Records supplied START

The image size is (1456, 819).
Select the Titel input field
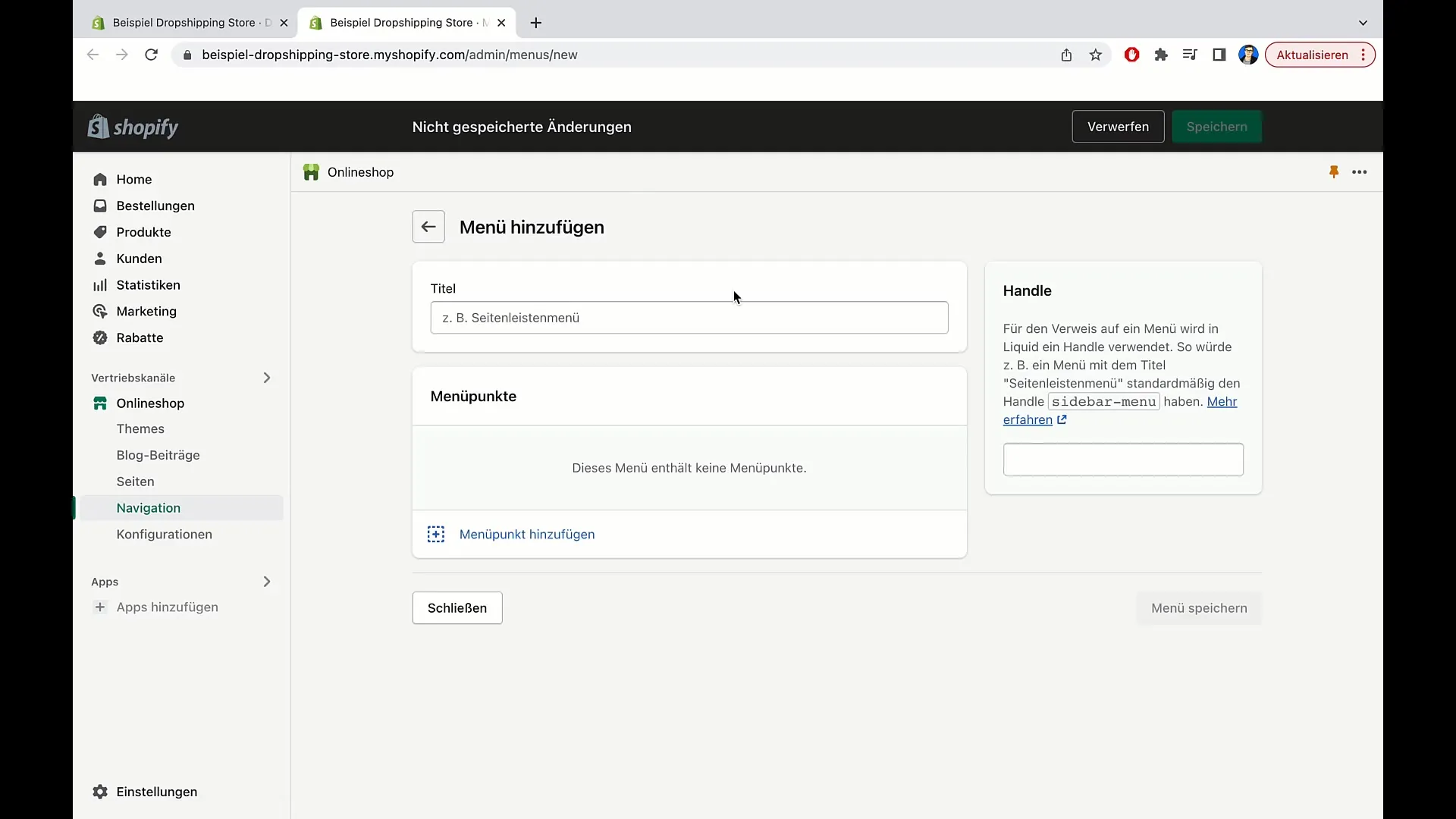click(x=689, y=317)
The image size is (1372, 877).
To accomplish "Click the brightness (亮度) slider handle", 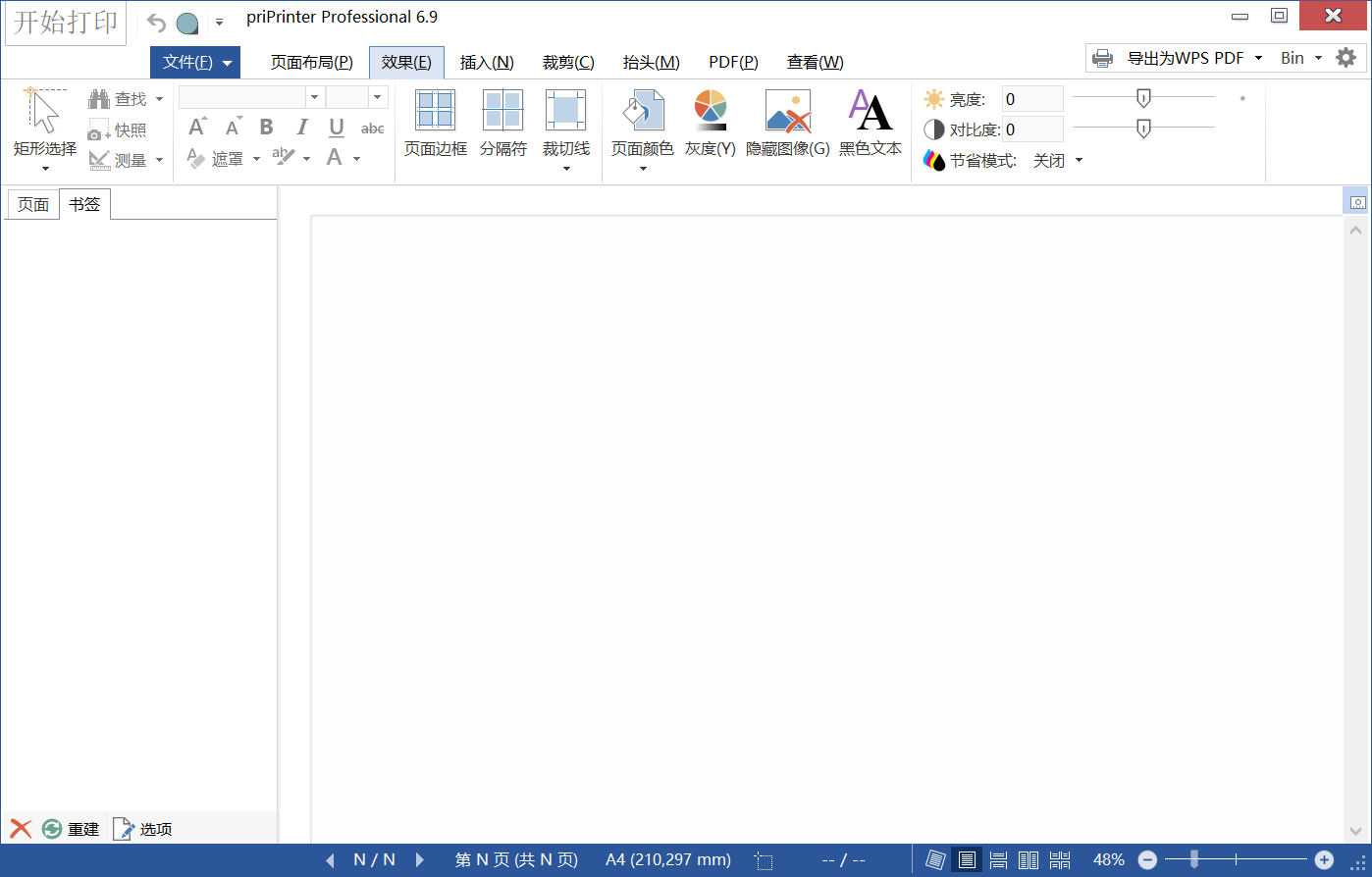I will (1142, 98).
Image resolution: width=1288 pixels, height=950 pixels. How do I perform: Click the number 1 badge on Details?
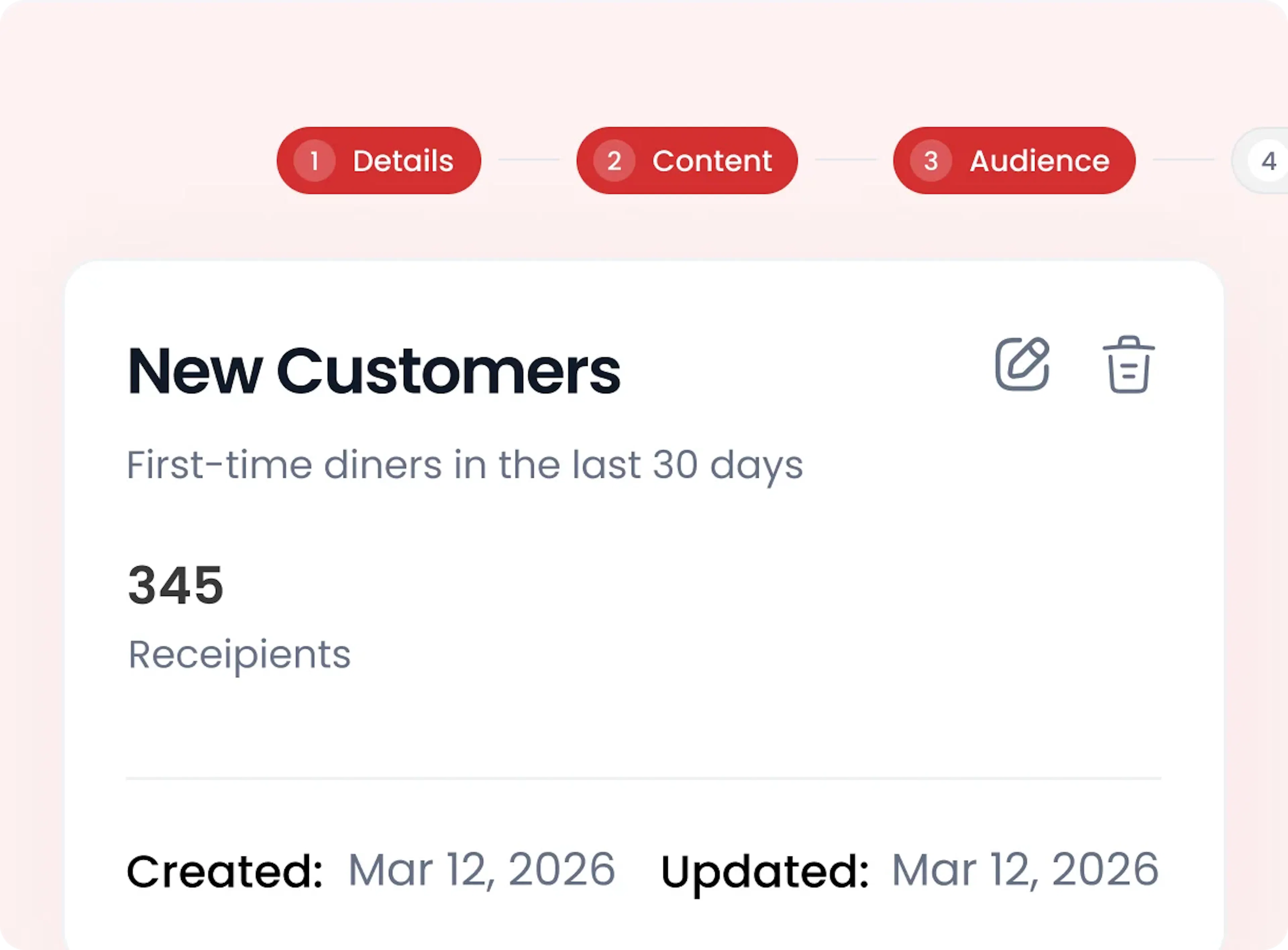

Records supplied END

▶ [Exercise]
Out of the records above, pick each line that contains the string "size".

▶ [Result]
The image size is (1456, 819).
The image size is (1372, 877).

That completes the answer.